• _Exercise brief_
Copy exactly the lines of the records below, starting at the line that contains "Instruction: Click the Filter" and continuing through the last line, both included; omit any pictures.

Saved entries
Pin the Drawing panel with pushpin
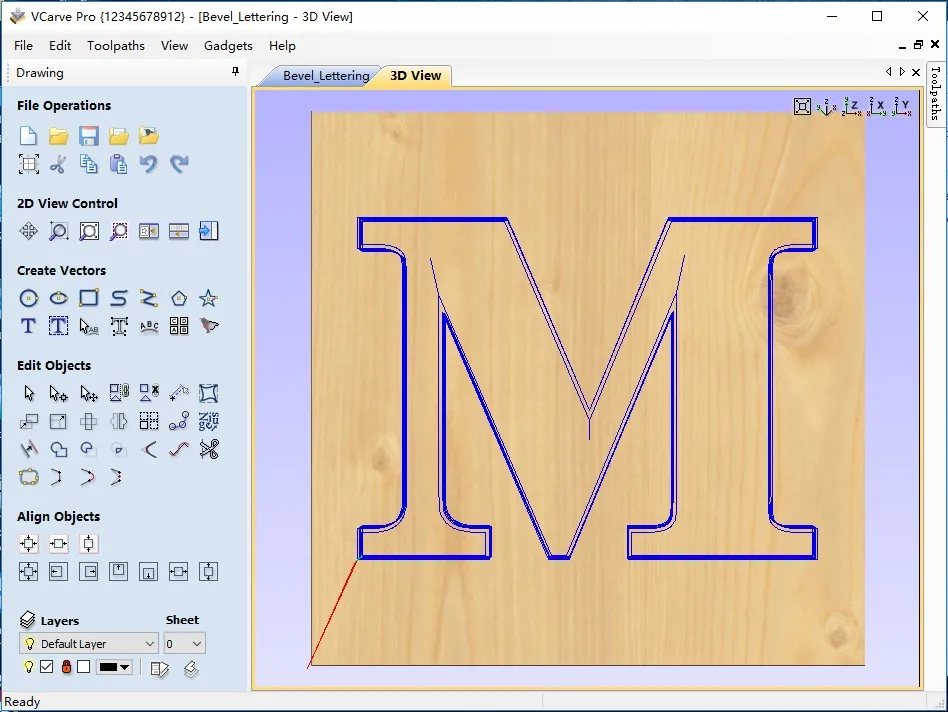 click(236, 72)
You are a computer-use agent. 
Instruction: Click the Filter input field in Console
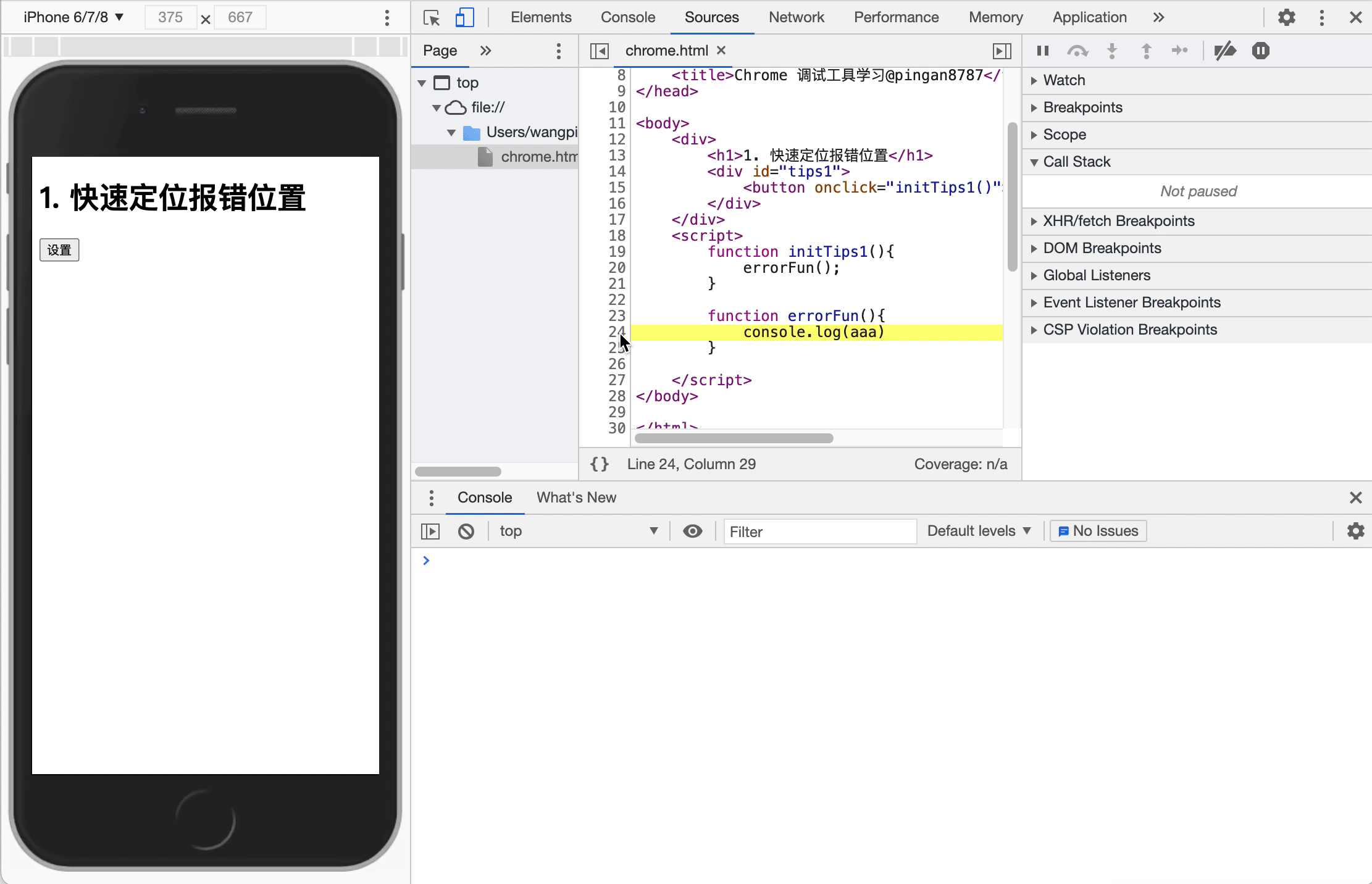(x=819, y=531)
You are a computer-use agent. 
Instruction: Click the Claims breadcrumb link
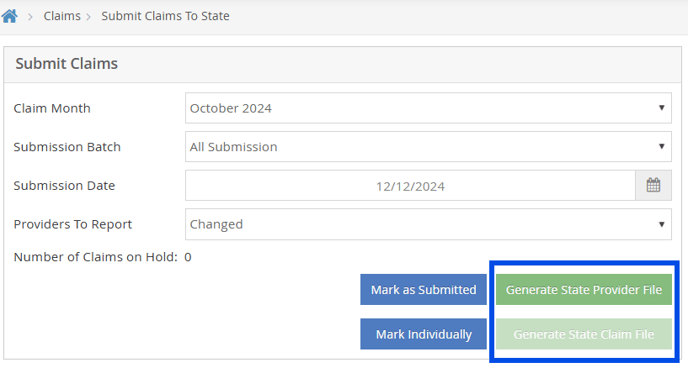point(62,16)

• _Response to the exercise_
Instruction: Click the Filter input field in Console
(x=819, y=531)
You are a computer-use agent. 
Instruction: Click the Claims breadcrumb link
point(62,16)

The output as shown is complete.